Onun için biz sade vatandaşlar olarak kendi dertlerimizle, kendi meselelerimizle, kendi sorunlarımızla ilgilenelim; çare ve çözümleri üzerinde kendimiz duralım. İyi bilinsin ki, iş başa kalmıştır. Kendi söküğümüzü kendimiz dikelim. Kimseden fayda yok!
H H H
Evet, gizlenen gerçeklerde söz ediyordum...
Gizlenemeyen son bir gerçek de dün ortaya çıktı!
Başbakan Yardımcısı Sayın Ali Babacan açıkladı!
Artık Türkiye Cumhuriyeti Devleti'nin "Mâli Kural"ı var!
...
Hani IMF ile anlaşma yapılmamıştı ya? Hani bizi hayretler içinde bırakan bir şekilde, ilk defa IMF'ye karşı dayılanmalar, efelenmeler ve bilmem ne tafralar vardı ya? Meğer hepsi hikâyeymiş! IMF ile anlaşma yapılmamasının ve o günlerde bize de çok ilginç gelen bir şekilde IMF tarafından fazla bir itiraz gelmemesinin temel sebebi şimdi anlaşıldı.
Ne diyordum?
Gizlenen gerçeklerin zamanla ortaya çıkmak gibi özellikleri vardır.
Gizlenen gerçek ortaya çıktı: Mâli Kural Kanun Taslağı!
Meclis son günlerde çok çalıştı ya! Şimdi dinleniyorlar. Ama senaryo yazanlar boş durmuyor. Meclis'e sunulmak üzere yeni tasarılar ve taslaklar yolda...

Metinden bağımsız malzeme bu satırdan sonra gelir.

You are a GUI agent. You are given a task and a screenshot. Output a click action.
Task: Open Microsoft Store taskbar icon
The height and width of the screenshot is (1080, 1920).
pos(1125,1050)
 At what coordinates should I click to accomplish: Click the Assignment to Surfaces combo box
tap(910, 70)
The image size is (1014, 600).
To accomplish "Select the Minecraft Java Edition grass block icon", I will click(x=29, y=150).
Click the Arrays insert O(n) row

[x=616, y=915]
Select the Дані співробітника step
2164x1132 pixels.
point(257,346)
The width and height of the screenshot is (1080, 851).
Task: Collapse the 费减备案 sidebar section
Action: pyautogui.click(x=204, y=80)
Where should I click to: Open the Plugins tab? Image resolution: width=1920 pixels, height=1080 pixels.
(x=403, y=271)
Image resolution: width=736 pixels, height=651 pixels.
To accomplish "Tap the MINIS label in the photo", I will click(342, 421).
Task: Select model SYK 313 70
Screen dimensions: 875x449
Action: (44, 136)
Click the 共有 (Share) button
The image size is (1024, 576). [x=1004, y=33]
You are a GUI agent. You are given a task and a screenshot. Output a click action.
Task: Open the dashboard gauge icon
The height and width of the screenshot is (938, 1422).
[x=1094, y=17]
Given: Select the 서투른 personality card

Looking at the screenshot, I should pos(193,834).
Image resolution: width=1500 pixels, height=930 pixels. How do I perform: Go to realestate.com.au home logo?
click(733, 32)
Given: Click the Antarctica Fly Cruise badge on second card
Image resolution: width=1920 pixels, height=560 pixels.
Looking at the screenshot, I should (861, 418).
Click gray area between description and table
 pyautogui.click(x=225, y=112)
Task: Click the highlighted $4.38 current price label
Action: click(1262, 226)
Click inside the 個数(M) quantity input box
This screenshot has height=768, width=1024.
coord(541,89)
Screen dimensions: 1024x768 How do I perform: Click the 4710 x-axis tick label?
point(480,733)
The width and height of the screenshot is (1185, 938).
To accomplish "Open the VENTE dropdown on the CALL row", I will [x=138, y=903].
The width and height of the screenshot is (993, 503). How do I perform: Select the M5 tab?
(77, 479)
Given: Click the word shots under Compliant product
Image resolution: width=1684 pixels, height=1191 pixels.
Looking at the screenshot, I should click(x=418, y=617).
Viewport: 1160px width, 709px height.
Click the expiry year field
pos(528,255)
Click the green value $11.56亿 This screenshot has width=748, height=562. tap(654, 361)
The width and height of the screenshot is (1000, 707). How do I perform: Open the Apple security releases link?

Son tasarı, son taslak neymiş?
"Mâli Kural Kanun Taslağı"!
"MÂLİ KURAL" neymiş?
Mâli Kural, birçok gelişmekte olan ülkede IMF tarafından teşvik edilerek uygulanır... Kısaca, "mâli kural" hükümetlerin yapacakları harcamalara kısıtlama getirilmesidir... Fazla bütçe açığı verilmemesini sağlamaktır... İlk başta kulağa ne kadar da hoş geliyor, değil mi?.. Böylelikle devletin yapacağı harcama miktarı kısıtlanmış olacak... Yani devlet harcamaları ve hükümet IMF zihniyetine teslim edilmiş olacak!..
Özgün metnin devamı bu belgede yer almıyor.